→ What this task involves: A single number is wanted: how many lines of the data below include the string "selector"?

→ Extracted records:
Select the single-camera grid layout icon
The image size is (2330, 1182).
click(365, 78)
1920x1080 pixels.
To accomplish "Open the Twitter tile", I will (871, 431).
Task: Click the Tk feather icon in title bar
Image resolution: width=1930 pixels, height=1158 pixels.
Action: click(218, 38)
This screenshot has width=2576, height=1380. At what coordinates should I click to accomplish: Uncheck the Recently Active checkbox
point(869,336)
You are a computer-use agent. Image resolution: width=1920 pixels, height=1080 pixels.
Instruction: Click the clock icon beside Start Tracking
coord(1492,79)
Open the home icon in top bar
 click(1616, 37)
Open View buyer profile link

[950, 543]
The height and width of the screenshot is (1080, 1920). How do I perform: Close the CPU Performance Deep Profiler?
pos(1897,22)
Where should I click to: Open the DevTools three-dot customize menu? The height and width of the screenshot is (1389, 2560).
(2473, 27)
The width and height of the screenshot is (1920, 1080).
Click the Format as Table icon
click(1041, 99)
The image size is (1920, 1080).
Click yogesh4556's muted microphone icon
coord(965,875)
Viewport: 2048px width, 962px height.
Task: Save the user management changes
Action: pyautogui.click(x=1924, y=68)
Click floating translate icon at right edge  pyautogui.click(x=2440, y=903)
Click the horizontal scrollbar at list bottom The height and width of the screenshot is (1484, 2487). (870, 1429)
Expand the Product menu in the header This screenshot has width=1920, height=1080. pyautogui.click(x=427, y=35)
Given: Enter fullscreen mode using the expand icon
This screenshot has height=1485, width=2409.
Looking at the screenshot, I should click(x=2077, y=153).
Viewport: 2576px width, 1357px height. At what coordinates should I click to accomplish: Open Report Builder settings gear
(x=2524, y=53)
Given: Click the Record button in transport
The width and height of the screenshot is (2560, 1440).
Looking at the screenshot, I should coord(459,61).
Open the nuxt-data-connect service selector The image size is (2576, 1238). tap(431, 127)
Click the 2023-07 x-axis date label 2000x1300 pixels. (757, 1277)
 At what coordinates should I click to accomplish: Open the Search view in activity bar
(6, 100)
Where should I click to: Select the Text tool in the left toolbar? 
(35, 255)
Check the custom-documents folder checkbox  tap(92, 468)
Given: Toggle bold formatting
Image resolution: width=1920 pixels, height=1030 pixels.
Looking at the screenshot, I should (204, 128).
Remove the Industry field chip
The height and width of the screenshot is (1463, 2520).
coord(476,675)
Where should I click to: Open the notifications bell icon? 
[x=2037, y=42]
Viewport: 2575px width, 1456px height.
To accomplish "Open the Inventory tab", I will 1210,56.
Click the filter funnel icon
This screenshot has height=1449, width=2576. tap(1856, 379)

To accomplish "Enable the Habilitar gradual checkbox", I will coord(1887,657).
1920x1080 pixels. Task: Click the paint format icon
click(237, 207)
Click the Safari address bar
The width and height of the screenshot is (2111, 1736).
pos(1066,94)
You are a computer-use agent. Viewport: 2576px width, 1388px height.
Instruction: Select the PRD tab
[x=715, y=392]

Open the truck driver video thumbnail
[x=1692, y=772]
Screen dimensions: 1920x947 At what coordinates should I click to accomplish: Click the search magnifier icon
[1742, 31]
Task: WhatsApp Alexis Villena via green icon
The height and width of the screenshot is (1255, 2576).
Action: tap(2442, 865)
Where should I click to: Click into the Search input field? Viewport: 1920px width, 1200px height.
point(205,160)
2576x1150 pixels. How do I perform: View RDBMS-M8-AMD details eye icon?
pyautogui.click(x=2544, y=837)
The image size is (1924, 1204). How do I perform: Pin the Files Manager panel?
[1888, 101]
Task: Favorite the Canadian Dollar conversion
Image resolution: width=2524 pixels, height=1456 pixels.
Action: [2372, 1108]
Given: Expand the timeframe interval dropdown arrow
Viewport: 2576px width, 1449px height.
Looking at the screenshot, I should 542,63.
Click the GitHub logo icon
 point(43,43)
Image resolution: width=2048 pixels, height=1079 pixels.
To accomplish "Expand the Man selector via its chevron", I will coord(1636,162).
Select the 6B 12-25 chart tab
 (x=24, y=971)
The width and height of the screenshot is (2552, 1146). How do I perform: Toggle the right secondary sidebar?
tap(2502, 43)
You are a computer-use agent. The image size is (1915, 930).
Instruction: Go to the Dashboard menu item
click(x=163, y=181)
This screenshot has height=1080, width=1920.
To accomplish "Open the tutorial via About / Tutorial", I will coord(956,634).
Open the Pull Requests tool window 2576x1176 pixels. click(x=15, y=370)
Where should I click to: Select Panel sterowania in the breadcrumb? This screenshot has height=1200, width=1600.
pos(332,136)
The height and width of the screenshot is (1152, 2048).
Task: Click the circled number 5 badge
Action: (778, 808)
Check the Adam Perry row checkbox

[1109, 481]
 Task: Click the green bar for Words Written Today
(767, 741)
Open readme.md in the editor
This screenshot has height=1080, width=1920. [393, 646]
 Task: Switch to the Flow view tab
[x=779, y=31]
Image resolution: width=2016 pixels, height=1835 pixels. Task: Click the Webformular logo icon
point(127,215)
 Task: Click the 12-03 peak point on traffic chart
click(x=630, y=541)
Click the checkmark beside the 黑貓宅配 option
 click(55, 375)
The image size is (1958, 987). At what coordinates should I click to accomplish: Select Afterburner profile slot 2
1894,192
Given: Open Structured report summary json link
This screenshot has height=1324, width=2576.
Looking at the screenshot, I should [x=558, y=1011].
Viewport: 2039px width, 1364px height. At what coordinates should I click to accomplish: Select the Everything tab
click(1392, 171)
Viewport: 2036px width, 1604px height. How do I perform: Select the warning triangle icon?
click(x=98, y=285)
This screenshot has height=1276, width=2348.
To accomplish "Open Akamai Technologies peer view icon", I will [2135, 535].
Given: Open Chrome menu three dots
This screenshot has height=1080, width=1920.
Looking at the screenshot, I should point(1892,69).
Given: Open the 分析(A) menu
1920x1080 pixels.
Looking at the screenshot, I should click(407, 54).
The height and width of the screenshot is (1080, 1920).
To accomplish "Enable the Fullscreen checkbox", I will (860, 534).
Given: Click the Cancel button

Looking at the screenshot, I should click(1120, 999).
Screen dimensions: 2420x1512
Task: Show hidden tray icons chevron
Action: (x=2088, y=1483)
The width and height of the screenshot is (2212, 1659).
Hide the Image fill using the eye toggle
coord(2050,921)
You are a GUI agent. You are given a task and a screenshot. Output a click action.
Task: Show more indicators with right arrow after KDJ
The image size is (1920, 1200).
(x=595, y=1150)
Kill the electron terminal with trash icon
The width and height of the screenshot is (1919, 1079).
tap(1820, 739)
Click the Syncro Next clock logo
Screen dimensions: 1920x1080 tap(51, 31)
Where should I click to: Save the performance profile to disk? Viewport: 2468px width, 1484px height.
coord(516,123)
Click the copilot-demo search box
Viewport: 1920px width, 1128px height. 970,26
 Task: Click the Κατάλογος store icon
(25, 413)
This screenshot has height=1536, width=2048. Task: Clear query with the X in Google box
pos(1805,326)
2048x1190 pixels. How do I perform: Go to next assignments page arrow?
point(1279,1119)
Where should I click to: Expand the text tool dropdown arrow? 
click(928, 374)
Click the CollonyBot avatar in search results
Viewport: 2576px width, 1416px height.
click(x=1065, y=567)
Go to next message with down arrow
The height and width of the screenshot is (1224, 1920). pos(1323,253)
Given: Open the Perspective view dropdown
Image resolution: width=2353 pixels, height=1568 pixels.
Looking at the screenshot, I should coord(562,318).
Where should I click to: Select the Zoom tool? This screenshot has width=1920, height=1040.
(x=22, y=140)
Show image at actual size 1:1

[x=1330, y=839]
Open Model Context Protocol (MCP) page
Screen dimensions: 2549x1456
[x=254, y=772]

→ Result for this exercise: 2